Barten heeft 1,5 hectare kersen, de helft in de kas en de helft buiten. Hij levert kersen aan regionale supermarkten, boerderijwinkels en huisverkoop. Kersentelers zijn gewend aan diverse insecten, schimmels, bacteriën en vogels. “We proberen de bestrijding zoveel mogelijk op natuurlijke en biologische manier te doen. We zetten bijvoorbeeld roofmijten uit voor het bestrijden van spint. Dat leer je door de jaren: welke schadelijke insecten kun je met hun natuurlijke vijanden bestrijden?” De suzukivlieg is echter een heel ander verhaal. “Ongeveer twaalf jaar geleden is het kleine fruitvliegje, oorspronkelijk afkomstig uit Azië, Nederland binnengekomen. Het legt eitjes in bijna rijp fruit. Hieruit komen kleine witte larven. Al het zacht- en steen fruit staat op het menu: kersen, aardbeien, frambozen, bessen, druiven etcetera. De consument wil geen witte wormpjes in de kersen”, legt Ruud uit. In Nederland kenden ze al de kersenvlieg, maar die heeft maar één generatie per jaar en legt ongeveer 70 eitjes. “Daar is prima mee te leven. De Dropsila Suzuki daarentegen legt 300 eitjes en herhaalt deze cyclus ongeveer zeven keer per jaar. De supersnelle vermeerdering en het ontbreken van natuurlijke vijanden maakt dat de suzukivlieg een echte plaag is voor ons kersentelers.” Voor de suzukivlieg heeft hij de kersenkas potdicht gemaakt. Er kan geen vlieg meer binnen komen. Buiten bij de nieuwe kersenboomgaard gaat die vlieger niet op. Suzukifruitgaas met hele fijne mazen rondom de boomgaard moet voorkomen dat de suzukivlieg invliegt.
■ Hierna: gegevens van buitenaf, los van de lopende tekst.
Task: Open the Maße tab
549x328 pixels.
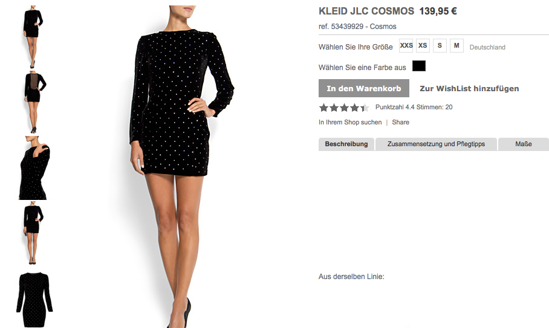Action: click(524, 144)
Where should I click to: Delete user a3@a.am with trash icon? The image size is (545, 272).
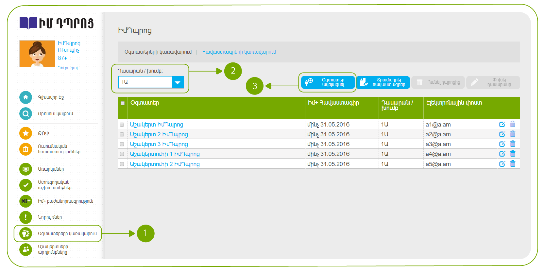[x=513, y=144]
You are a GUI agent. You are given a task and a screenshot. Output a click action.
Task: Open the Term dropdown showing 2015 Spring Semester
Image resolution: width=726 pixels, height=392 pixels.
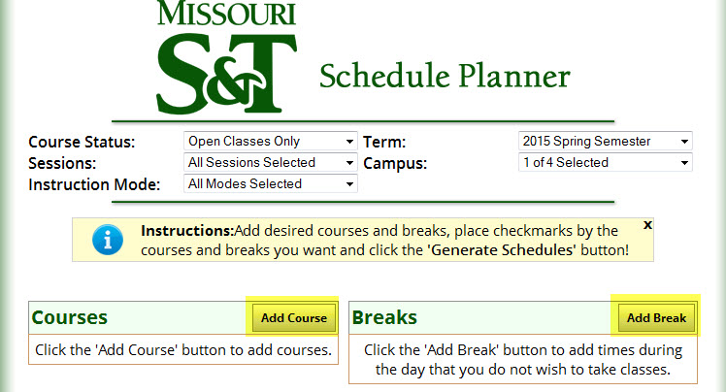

Onderzoekers zijn al jaren op zoek naar de natuurlijke vijanden van de suzukivlieg. “Dit is een lange weg. Je wilt ook niet dat een natuurlijke vijand schade doet aan andere nuttige insecten.” De Sint Hubertse teler stelt dat de Nederlandse telers voorop lopen in een zo natuurlijk mogelijke fruitteelt. De biologisch middelen Tracer en Excirel zijn effectief zijn voor het bestrijden van zowel de suzukivlieg als larve. Deze middelen hebben geen vaste toelating voor de kersenteelt. Voor andere fruitsectoren wel. De leverancier heeft destijds niet specifiek de aanvraag voor kersen gedaan: een kosten-baten analyse. Elk jaar moet opnieuw een vrijstelling aangevraagd worden. “Dat levert dan politieke discussies op met als gevolg dat vrijstelling niet verleend wordt of met allerlei extra voorschriften die in de praktijk niet haalbaar en realistisch zijn.” Elk jaar zijn de voorschriften anders en worden net voor de oogst bekend. “Bijvoorbeeld het gebruik van een bepaalde spuit die niet direct leverbaar is of plantafstanden tot het gaas wat in praktijk betekent dat je bomen moet
rooien”, aldus Ruud. Hij stelt dat de overheid moet doorpakken en praktische regels opstellen om de teelt van Nederlandse kersen mogelijk te blijven maken. “Waarom regels en verbod op middelen die in het buitenland wel zijn toegestaan? Willen we dan kersen uit het buitenland eten? Duurzaam telen en consumeren en kersen importeren gaan niet samen. Waarom gaat de overheid niet langs ons staan om gezamenlijk oplossingen te zoeken?”
Ruud Barten vindt dat de overheid kansen laat liggen voor duurzame kersenteelt in Nederland. “De overheid stelt regels op. Zonder kennis van de praktijk lijkt het.” De kersenteelt is een kleine sector met een honderdtal ondernemers. Ruud ziet de toekomst, zeker voor buitentelers, donker in. “Geven bepaalde partijen de voorkeur aan fruit uit het buitenland, waar de middelen wel zijn toegelaten? Met de bijbehorende stikstofuitstoot van transport?” vraagt Ruud zich af. Hij heeft veel vragen: “Is het wel mogelijk om met een spuit door gaas met mazen kleiner dan één vierkante millimeter te spuiten? Onderzoek dit en maak dan de regels.” Met kersen onder glas blijft kersenteelt wel mogelijk, maar buiten is het nog de vraag. Ruud: “Geef ondernemers kansen zodat de Nederlandse burgers Nederlandse kersen kunnen blijven eten. Lekker en van dichtbij.”